Proposed change of board composition

It is intended that Mr. Wong, Mr. Low Nyap Heng, Dr. Yap Set and Mr. Teoh Beng Leong will resign as directors of the Company upon the closing of the Offer which will be on 30th September, 2000.

Suncorp has nominated Mr. Cheng, Mr. Yu Sui Chuen and Ms. Cheng Wing See, Nathalie as executive directors of the Company. The appointment will be effective upon the despatch of the Composite Offer Document, being 8th September, 2000.

By the Order of the Board By the Order of the Board
Matrix Holdings Limited Suncorp Investments Group Limited
Wong Chak Hung, James Cheng Yung Pun
Chairman Director

Hong Kong, 7th September, 2000

The directors of the Company jointly and severally accept full responsibility for the accuracy of information (other than that relating to Suncorp) contained in this announcement and confirm, having made all reasonable inquiries, that to the best of their knowledge, the opinions expressed in this announcement (other than those expressed by Suncorp) have been arrived at after due and careful consideration and that there are no other facts not contained in this announcement (other than those relating to Suncorp), the omission of which would make any statement in this announcement misleading.

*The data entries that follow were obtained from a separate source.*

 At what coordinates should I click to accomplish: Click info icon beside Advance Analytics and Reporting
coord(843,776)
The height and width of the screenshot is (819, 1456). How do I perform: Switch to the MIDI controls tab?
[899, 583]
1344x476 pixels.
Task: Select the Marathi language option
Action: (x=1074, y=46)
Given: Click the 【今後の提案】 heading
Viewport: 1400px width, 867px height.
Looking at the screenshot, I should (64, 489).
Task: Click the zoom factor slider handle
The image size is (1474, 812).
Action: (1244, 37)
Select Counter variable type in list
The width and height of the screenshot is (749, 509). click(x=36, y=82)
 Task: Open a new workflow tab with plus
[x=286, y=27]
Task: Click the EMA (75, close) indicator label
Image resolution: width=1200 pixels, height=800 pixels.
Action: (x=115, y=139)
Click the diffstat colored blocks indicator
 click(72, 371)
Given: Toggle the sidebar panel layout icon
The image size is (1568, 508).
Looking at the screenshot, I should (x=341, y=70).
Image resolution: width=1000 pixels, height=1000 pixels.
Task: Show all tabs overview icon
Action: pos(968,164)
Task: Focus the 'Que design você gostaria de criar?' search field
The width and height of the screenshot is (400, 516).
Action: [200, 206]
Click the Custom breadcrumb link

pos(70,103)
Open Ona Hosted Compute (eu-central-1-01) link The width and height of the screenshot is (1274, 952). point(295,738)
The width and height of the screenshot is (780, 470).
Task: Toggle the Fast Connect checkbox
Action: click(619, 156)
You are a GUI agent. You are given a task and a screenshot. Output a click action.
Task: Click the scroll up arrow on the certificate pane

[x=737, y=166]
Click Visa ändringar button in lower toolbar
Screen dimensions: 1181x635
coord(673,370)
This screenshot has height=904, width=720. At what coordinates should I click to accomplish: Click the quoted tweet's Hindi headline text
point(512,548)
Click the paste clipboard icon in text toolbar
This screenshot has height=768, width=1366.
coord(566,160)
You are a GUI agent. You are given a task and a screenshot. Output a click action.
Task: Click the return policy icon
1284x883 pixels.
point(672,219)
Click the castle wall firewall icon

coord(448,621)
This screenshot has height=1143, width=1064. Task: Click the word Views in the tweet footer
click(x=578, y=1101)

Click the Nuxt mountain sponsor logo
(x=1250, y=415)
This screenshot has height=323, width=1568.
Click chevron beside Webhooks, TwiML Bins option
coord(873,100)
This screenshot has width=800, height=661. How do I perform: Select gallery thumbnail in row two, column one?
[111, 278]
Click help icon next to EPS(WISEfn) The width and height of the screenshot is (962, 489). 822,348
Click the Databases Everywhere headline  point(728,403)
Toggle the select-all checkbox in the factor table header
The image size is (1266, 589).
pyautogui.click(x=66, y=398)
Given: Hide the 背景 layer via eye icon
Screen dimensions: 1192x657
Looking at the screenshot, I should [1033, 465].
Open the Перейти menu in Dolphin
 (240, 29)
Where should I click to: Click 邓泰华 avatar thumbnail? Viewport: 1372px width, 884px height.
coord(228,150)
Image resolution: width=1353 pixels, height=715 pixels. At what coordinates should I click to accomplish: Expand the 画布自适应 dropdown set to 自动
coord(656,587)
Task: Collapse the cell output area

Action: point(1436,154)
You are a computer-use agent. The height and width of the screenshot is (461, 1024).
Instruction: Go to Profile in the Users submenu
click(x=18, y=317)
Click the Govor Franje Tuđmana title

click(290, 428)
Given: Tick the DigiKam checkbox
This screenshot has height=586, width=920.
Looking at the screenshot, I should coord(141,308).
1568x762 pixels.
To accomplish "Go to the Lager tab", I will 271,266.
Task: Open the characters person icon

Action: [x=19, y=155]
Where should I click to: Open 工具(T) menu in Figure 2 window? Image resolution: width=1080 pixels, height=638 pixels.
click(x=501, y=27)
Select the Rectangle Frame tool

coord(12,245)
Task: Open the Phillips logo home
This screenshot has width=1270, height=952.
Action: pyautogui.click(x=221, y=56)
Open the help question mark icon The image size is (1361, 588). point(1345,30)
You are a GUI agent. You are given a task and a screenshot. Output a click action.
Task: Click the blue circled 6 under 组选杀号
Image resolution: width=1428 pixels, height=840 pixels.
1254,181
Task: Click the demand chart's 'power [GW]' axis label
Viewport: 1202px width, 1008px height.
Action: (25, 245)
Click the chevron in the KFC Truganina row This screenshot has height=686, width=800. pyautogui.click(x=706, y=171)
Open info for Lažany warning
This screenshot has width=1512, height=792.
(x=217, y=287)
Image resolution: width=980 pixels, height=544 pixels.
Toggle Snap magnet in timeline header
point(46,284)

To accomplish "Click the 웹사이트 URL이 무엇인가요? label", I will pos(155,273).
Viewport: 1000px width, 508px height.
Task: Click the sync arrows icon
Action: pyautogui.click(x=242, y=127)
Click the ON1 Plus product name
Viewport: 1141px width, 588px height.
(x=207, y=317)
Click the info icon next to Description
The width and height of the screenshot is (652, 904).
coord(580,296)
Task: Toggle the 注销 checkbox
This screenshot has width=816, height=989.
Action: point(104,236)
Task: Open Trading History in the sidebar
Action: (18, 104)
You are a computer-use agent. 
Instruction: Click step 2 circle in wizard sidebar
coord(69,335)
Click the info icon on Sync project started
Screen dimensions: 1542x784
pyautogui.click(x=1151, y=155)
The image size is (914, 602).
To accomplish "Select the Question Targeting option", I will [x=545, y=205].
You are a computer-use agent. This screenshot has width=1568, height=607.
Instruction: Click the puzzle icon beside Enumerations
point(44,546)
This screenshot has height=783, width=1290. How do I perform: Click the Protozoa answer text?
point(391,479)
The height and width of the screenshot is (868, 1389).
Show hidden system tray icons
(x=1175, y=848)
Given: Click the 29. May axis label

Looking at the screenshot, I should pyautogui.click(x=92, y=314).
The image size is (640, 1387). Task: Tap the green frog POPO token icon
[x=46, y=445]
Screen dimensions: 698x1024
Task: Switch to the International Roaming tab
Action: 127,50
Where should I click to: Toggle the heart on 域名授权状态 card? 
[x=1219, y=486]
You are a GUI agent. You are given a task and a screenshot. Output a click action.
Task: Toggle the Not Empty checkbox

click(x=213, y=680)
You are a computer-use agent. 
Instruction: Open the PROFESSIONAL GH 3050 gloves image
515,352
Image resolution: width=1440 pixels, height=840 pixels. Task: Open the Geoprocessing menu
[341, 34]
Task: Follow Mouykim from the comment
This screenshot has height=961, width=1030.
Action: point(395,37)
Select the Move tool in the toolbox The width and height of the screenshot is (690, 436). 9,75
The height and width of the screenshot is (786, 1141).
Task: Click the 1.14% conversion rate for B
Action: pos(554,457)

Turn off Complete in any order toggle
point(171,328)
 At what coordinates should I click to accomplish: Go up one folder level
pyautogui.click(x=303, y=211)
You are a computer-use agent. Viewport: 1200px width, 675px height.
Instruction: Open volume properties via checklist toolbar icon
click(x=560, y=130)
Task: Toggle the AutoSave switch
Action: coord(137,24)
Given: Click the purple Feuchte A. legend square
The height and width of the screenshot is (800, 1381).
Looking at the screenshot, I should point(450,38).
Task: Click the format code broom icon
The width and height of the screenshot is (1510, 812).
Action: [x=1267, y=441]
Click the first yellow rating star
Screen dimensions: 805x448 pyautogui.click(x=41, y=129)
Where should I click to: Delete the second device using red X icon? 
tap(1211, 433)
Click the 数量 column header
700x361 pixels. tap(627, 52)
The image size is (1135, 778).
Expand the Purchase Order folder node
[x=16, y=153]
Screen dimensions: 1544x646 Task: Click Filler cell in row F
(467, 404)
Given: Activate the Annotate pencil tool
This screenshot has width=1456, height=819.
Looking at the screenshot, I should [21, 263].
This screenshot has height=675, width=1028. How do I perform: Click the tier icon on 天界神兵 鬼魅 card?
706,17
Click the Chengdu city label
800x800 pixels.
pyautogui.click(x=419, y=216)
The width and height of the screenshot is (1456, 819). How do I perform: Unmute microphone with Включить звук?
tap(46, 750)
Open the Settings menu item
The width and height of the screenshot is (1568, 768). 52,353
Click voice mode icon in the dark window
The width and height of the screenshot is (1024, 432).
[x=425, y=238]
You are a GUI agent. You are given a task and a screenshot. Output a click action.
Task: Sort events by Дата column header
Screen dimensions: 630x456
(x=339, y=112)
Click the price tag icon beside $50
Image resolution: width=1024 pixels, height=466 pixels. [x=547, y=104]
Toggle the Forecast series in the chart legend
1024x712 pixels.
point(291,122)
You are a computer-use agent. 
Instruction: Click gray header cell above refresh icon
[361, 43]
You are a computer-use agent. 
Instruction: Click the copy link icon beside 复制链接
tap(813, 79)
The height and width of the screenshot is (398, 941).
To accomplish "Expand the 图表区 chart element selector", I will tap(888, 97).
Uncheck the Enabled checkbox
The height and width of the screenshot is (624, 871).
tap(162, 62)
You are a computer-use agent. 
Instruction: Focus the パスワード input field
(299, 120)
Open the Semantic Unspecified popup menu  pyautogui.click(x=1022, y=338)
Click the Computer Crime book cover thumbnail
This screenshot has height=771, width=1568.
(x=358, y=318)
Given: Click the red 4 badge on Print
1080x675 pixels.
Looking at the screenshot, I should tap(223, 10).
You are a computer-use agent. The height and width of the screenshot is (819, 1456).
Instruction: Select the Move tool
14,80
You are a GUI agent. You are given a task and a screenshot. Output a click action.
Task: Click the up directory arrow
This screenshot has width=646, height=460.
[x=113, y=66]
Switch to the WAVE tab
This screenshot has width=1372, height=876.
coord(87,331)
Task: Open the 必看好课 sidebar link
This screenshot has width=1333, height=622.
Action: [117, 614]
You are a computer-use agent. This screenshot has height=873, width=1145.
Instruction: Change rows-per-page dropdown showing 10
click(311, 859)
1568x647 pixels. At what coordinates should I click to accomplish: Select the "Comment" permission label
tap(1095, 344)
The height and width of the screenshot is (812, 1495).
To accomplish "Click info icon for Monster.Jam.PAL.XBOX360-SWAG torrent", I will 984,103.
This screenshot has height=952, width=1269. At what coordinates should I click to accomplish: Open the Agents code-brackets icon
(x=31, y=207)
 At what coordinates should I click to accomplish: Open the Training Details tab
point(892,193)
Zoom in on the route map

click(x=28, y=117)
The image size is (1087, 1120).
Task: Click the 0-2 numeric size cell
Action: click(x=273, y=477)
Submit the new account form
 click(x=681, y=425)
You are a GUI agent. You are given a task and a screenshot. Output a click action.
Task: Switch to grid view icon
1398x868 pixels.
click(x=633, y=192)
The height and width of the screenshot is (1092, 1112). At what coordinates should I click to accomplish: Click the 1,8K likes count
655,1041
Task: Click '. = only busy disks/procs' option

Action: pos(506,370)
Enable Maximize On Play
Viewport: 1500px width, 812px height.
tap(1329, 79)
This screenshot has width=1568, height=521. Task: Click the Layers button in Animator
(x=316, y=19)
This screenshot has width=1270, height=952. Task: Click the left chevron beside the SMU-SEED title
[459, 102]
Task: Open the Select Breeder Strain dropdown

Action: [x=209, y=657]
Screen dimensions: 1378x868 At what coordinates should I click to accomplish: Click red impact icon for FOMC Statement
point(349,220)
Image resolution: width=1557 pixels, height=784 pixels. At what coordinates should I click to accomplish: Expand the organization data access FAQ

The sole director of Suncorp accepts full responsibility for the accuracy of information contained in this announcement (other than that relating to the Group) and confirms, having made all reasonable inquiries, that to the best of his knowledge, the opinions expressed in this announcement (other than those expressed by the Group) have been arrived at after due and careful consideration and that there are no other facts not contained in this announcement (other than those relating to the Group), the omission of which would make any statement in this announcement misleading.

Please also refer to the published version of this announcement in the i Mail dated 8/9/2000.